Communication herein is performed by commands and data in the same manner 
as previous convention. When the interchangeable lens 2 is an 
interchangeable lens capable of handling the new auto-focus function, a 
signal indicating that there is special data is transmitted to the 
intra-camera microcomputer 8 of the camera body. For the signal indicating 
that there is special data, a bit which is not defined is used in the data 
that the interchangeable lens which does not correspond to the new 
auto-focus function transmits. As a result of the above, there is no 
problem with the combination of a camera body which does not correspond to 
the new auto-focus function and an interchangeable lens which corresponds 
to the new auto-focus function.

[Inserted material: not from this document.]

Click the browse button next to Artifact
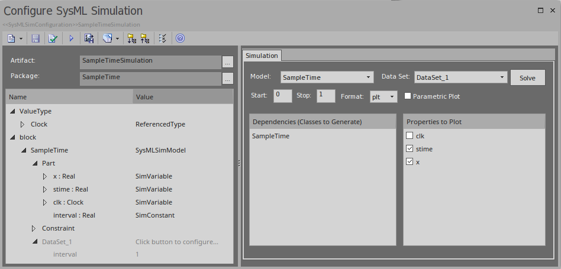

Conversely, the combination of a camera 
body which corresponds to the new auto-focus function and an 
interchangeable lens which does not correspond to the new auto-focus 
function can be used without any problems. 
[Step 3] 
When the camera body 1 having the new auto-focus function recognizes that 
the interchangeable lens 2 has special data, the process proceeds to step 
5. When the camera body 1 recognizes that the interchangeable lens 2 does 
not have special data, the process proceeds to step 4. 
[Step 4] 
When the interchangeable lens 2 does not have special data, conventional 
communication is performed. 
[Step 5] 
When both the camera body 1 and the interchangeable lens 2 correspond to 
the new auto-focus function, one of the extension commands 1, 2, and 3 is 
transmitted from the camera body 1 to the interchangeable lens 2. The 
interchangeable lens 2 transmits data corresponding to the received 
extension command to the camera body 1. 
[Step 6] 
If the extension command transmitted from the camera body 1 to the 
interchangeable lens 2 is extension command 1 in step 5, the process 
proceeds to step 7. If it is not extension command 1, the process proceeds 
to step 8. 
The extension command 1 is a command for requesting the total amount of 
special data. The interchangeable lens 2 receiving this command transmits 
the total amount of special data to the camera body 1. 
[Step 7] 
The interchangeable lens 2 reads the position of the zoom lens, the 
position of the focusing lens along the optical axis, and the like, and 
sets the total amount of special data in the current state in a serial 
buffer, this data being transmitted to the camera body 1 at the next 
communication. 
[Step 8] 
If the extension command transmitted from the camera body 1 to the 
interchangeable lens 2 is extension command 2 in step 5, the process 
proceeds to step 9. If it is not extension command 2, the process proceeds 
to step 11. 
The extension command 2 is a command for requesting the start of the 
transmission of special data. The interchangeable lens 2 receiving this 
command outputs data corresponding to the first unit of one data-length of 
the special data to the camera body 1. 
[Step 9] 
The camera body 1 sets the data address for reading special data at the 
starting address. 
[Step 10] 
A data-length counter for determining whether or not the camera body 1 has 
received all the special data is reset. 
[Step 11] 
If the extension command transmitted from the camera body 1 to the 
interchangeable lens 2 is extension command 3 in step 5, the process 
proceeds to step 12. If it is not extension command 3, the process 
proceeds to step 15. 
The extension command 3 is a command for requesting the continuation of the 
transmission of the special data. The interchangeable lens 2 receiving 
this command transmits special data in units of one data length in 
accordance with the predetermined sequence. 
[Step 12] 
In order to count the number of bytes of the special data received by the 
camera body 1, the data-length counter is incremented. 
[Step 13] 
The total amount of data returned in response to extension command 1 is 
compared with the value of the data-length counter. When the value of the 
data-length counter is greater, the process proceeds to step 9. When the 
value of the data-length counter is smaller, the process proceeds to step 
14. 
[Step 14] 
The camera body 1 increments the data address for reading the special data 
by 1 from the current value. 
[Step 15] 
When the command transmitted from the camera body 1 to the interchangeable 
lens 2 is none of the extension commands 1, 2, and 3, even if the special 
data is being transmitted, this is stopped, and a process corresponding to 
the received command is performed. 
When the process corresponding to the received command is terminated, the 
process returns to step 5 again where extension command 3 is received, and 
the transmission of the special data is continued. 
[Step 16] 
Data is read from the data address which is set at the starting address in 
step 9. The data is set in the serial buffer in order that the data is 
transmitted to the camera body 1 at the next communication. Then, the 
process returns to step 5 where the next communication is awaited. 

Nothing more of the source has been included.